* ABOUT THIS EXERCISE: The expected answer is every line of the material that contains the word "settings".
_ _ _
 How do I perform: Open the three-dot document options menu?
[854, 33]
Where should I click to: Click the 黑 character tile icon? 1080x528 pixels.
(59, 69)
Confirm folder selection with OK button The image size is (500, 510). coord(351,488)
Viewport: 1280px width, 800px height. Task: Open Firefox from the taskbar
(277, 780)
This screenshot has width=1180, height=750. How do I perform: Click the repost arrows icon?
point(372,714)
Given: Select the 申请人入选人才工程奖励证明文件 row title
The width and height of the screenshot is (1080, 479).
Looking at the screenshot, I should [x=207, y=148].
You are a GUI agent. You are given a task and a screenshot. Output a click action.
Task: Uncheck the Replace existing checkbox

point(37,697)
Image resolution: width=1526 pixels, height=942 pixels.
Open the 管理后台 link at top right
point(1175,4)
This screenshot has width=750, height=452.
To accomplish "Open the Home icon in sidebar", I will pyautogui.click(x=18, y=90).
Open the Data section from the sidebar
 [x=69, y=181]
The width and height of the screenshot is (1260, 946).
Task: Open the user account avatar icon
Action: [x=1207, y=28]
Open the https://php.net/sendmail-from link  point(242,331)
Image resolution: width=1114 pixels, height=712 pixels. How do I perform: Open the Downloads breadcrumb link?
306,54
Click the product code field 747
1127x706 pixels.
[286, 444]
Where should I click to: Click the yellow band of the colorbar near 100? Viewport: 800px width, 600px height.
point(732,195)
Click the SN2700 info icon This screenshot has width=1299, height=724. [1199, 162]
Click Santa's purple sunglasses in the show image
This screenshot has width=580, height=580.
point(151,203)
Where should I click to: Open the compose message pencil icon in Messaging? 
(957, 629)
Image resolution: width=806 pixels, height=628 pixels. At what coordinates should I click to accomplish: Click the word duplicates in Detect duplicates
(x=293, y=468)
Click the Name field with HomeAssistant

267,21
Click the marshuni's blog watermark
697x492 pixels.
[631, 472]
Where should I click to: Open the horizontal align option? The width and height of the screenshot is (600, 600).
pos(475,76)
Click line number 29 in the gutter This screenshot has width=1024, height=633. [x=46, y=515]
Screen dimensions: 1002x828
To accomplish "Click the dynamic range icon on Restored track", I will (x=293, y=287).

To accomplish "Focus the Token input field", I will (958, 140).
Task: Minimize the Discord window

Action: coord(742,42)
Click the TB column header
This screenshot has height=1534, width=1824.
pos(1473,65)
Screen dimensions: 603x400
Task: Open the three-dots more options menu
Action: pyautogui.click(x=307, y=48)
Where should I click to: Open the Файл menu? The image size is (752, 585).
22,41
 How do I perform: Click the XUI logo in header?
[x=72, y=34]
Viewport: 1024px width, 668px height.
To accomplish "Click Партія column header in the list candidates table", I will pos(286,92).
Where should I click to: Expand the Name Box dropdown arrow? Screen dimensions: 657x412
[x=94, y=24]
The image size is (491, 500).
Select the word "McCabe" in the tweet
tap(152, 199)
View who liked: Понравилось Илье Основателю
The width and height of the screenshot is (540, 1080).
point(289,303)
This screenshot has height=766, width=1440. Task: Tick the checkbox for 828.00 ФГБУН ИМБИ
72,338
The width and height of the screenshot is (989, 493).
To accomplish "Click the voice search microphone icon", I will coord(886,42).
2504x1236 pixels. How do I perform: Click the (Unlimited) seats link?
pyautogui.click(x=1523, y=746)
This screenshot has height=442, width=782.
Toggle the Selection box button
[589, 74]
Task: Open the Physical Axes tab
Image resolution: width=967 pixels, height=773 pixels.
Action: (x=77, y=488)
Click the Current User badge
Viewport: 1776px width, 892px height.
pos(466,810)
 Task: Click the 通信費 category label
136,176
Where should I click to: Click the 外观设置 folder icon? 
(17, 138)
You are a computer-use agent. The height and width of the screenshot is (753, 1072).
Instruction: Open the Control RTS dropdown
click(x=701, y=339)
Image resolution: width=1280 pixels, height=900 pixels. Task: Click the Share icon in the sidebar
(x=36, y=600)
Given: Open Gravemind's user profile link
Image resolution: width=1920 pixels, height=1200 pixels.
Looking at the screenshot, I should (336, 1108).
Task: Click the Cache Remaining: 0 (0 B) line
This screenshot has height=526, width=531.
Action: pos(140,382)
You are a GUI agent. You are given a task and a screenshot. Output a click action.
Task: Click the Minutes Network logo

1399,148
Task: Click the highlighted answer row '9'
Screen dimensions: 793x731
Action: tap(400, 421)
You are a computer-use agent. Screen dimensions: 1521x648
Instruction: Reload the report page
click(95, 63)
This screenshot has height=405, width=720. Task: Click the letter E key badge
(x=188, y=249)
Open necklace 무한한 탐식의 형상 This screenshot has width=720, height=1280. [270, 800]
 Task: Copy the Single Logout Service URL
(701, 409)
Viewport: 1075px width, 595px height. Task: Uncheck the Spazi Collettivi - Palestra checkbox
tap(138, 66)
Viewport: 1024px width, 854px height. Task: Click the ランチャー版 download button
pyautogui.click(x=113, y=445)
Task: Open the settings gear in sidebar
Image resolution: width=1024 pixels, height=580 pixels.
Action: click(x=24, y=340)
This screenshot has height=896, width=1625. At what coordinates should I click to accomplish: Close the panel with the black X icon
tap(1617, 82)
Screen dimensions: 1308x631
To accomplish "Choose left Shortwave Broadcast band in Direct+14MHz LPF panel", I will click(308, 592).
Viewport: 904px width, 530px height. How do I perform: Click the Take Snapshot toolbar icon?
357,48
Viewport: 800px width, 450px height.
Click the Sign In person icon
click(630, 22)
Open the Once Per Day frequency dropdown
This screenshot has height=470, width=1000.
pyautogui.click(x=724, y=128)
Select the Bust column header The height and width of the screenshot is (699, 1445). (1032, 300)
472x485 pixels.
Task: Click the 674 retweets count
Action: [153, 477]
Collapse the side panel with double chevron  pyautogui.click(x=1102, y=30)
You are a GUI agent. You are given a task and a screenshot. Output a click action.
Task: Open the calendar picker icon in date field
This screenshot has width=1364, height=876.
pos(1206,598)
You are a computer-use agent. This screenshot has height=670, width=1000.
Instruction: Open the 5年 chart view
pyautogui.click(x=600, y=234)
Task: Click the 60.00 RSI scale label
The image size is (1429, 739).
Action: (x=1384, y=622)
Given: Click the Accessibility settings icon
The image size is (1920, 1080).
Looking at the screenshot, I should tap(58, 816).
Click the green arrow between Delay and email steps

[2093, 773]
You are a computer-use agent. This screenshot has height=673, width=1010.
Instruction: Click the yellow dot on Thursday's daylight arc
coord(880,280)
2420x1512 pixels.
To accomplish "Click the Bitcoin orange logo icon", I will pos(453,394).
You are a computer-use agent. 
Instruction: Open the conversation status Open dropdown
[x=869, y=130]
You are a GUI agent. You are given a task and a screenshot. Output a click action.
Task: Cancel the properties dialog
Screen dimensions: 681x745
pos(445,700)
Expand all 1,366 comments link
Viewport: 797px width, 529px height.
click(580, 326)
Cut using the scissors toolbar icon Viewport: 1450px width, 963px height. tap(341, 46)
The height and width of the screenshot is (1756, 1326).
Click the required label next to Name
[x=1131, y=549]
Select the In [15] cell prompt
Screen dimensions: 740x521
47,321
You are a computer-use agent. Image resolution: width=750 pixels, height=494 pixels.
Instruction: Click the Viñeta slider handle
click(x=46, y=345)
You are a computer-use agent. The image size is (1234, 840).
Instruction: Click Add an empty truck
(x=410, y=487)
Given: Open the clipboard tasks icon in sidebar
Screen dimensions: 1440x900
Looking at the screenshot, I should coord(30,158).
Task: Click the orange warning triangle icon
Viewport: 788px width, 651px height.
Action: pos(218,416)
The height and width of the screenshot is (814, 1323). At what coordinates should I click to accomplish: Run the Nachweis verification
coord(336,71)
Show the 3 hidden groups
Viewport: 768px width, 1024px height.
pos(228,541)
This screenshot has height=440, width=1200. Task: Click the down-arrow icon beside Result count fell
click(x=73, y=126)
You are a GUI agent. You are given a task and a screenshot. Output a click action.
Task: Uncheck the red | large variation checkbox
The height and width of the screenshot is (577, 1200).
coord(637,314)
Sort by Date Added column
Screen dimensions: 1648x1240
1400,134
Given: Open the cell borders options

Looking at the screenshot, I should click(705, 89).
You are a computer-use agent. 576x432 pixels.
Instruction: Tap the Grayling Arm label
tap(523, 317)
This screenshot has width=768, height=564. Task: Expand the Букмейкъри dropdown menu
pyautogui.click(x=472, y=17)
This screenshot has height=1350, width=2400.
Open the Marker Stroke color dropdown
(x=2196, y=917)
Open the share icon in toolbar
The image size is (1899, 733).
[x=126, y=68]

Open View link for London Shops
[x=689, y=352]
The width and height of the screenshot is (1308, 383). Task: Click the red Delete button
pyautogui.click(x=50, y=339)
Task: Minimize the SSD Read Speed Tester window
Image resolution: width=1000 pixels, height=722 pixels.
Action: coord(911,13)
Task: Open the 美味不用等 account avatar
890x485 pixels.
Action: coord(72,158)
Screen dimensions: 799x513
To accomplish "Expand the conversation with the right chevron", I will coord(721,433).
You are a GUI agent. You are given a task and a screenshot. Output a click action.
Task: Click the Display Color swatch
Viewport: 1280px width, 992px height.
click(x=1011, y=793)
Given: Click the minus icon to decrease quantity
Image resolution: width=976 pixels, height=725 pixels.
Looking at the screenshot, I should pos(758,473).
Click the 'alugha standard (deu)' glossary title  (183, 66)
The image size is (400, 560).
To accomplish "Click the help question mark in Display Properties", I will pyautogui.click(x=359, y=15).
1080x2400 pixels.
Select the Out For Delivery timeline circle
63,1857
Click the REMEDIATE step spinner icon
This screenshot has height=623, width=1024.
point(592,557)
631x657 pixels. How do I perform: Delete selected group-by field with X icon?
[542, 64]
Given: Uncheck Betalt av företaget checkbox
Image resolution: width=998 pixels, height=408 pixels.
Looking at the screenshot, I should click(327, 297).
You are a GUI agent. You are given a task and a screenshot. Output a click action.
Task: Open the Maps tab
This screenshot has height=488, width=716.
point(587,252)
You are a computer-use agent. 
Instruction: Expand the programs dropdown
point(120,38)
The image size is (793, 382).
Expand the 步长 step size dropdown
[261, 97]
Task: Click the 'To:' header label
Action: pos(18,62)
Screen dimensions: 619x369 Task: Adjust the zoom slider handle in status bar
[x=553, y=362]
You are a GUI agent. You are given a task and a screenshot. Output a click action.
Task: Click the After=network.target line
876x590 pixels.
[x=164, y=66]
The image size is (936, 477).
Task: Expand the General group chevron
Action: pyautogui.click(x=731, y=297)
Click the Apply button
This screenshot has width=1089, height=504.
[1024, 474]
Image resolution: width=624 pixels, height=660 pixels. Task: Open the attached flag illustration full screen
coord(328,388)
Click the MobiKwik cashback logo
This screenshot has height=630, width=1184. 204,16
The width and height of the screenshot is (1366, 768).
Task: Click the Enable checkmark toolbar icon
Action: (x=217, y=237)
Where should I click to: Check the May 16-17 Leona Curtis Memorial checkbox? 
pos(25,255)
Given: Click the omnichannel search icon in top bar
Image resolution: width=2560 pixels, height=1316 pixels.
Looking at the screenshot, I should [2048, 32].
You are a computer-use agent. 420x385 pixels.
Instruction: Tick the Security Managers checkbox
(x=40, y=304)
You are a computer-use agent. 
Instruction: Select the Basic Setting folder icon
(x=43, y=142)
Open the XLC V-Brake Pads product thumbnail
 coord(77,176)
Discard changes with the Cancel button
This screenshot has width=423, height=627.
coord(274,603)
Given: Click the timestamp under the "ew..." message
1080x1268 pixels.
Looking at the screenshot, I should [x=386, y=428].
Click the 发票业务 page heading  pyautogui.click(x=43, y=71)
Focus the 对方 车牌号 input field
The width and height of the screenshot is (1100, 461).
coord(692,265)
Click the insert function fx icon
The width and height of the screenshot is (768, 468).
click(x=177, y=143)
_ _ _
* SOLUTION BELOW:
Task: Open the settings gear in sidebar
Given: Click the Accessibility settings icon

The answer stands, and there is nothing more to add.